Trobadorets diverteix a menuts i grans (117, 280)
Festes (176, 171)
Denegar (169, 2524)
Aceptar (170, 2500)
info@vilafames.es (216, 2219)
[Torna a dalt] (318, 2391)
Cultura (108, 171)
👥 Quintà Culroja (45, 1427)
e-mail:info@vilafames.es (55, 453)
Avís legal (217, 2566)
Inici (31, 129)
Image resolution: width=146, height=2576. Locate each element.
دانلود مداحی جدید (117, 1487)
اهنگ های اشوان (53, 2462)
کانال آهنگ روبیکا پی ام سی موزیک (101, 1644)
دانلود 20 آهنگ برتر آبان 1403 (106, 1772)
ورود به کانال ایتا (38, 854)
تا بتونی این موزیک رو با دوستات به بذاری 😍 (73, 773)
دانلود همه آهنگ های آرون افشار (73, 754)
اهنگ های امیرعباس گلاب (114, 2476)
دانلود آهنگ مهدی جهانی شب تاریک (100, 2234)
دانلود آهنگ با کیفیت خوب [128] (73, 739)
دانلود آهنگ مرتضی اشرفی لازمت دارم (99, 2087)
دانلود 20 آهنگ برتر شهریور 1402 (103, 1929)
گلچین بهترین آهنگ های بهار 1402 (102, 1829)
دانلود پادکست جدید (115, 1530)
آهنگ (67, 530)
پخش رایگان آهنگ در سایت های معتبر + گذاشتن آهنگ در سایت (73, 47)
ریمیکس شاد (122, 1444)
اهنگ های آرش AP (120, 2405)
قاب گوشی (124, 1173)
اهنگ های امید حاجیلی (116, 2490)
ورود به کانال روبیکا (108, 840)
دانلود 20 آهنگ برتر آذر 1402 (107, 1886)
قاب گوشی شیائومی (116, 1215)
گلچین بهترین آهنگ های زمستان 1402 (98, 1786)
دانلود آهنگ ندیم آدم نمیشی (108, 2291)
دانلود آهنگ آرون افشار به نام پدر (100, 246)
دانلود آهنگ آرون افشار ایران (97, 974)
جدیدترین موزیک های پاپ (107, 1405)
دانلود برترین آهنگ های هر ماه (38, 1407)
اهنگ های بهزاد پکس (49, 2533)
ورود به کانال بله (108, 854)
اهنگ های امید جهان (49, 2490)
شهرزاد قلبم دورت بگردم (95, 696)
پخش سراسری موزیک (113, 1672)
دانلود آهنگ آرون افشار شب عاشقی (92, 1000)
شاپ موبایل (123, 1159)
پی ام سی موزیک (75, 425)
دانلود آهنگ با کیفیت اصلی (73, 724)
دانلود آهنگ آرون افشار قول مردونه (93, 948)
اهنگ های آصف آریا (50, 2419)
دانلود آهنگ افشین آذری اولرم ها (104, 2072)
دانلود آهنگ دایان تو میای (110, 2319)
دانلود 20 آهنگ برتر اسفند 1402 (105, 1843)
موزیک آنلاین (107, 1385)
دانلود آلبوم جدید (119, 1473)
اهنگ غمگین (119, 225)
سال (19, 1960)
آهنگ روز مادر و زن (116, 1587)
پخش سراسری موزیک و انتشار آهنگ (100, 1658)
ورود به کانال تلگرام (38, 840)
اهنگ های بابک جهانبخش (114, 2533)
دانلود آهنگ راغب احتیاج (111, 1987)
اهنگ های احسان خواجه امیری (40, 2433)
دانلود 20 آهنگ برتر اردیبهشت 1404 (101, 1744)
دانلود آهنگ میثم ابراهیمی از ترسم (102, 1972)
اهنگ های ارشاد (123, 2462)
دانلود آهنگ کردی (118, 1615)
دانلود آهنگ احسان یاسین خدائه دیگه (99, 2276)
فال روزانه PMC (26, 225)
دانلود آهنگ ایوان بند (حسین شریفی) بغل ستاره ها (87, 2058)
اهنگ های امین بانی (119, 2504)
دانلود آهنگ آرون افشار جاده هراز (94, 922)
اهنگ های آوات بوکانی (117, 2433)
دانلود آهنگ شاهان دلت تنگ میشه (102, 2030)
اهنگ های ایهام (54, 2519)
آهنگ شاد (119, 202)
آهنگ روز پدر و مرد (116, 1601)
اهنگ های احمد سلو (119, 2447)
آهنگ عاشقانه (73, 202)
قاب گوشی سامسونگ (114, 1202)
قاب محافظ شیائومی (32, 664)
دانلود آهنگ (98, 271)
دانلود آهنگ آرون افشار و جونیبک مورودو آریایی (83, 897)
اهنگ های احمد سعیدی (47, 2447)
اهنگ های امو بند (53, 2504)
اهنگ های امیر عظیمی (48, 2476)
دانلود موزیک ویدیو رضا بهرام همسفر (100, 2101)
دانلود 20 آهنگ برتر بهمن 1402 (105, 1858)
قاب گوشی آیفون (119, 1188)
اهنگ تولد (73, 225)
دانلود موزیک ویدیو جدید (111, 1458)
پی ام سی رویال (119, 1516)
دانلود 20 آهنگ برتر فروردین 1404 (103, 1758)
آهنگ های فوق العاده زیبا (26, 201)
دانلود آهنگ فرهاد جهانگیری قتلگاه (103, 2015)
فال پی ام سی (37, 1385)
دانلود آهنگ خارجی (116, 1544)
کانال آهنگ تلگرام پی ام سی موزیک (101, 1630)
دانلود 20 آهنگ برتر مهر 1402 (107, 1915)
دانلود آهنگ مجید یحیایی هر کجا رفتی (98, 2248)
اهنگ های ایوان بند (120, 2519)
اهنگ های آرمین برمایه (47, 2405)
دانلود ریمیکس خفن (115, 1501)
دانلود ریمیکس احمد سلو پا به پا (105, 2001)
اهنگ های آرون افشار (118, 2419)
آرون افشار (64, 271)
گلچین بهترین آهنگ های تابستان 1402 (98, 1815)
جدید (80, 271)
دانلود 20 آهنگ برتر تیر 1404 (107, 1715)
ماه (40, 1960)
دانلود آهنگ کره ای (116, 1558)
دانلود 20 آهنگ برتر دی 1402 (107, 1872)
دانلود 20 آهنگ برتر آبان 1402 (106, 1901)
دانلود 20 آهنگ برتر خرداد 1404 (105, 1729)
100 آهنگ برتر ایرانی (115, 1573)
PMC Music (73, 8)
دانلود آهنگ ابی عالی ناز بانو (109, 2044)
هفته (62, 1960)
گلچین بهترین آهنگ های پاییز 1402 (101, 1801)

§ TASK ITEM
Say how many lines in this material hold "افشار", and say nothing else.

§ RESULT
9